- [TASK]:
Repeat verbatim, and only, the lines of the data below, beginning at the line that contains "August 2023 (550, 986)" and stopping after the line that contains "Useful Soccer (552, 2128)".

Collected data entries:
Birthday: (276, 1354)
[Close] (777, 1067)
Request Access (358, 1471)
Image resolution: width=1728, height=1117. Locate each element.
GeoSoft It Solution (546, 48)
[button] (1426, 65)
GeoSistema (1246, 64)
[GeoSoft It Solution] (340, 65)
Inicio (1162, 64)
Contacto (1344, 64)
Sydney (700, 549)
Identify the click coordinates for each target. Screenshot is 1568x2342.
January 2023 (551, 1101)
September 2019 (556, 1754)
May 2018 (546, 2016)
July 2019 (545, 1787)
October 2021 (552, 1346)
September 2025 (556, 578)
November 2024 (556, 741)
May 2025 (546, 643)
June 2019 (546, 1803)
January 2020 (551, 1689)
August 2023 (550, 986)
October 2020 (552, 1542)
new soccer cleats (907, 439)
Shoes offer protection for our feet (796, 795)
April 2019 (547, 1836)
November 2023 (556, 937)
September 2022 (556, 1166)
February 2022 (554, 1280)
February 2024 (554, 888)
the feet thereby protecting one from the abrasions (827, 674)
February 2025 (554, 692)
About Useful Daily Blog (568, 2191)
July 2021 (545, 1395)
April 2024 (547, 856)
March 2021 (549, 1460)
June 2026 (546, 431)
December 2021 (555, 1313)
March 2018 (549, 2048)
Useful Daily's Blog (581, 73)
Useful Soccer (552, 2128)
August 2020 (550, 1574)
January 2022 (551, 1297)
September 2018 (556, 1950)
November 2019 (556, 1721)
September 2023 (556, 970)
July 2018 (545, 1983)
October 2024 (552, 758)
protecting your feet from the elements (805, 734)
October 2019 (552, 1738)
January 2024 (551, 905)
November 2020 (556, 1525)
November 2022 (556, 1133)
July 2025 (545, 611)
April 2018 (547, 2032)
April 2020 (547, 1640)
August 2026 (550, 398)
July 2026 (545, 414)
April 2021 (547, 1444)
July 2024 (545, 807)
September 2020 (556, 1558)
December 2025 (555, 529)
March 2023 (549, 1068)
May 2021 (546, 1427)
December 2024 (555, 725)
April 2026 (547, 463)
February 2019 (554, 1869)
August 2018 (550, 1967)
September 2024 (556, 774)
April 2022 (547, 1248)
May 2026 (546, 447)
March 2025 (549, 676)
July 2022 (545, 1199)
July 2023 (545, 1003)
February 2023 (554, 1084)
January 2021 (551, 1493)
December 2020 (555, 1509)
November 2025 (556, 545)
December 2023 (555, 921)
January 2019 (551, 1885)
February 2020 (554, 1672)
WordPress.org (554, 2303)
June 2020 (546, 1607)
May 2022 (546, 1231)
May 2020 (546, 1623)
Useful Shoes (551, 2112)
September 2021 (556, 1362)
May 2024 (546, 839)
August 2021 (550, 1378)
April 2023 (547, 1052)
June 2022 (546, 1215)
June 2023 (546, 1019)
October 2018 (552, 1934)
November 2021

- [WRITTEN SOLUTION]:
August 2023 (550, 986)
October 2020 (552, 1542)
new soccer cleats (907, 439)
Shoes offer protection for our feet (796, 795)
April 2019 (547, 1836)
November 2023 (556, 937)
September 2022 (556, 1166)
February 2022 (554, 1280)
February 2024 (554, 888)
the feet thereby protecting one from the abrasions (827, 674)
February 2025 (554, 692)
About Useful Daily Blog (568, 2191)
July 2021 (545, 1395)
April 2024 (547, 856)
March 2021 (549, 1460)
June 2026 (546, 431)
December 2021 (555, 1313)
March 2018 (549, 2048)
Useful Daily's Blog (581, 73)
Useful Soccer (552, 2128)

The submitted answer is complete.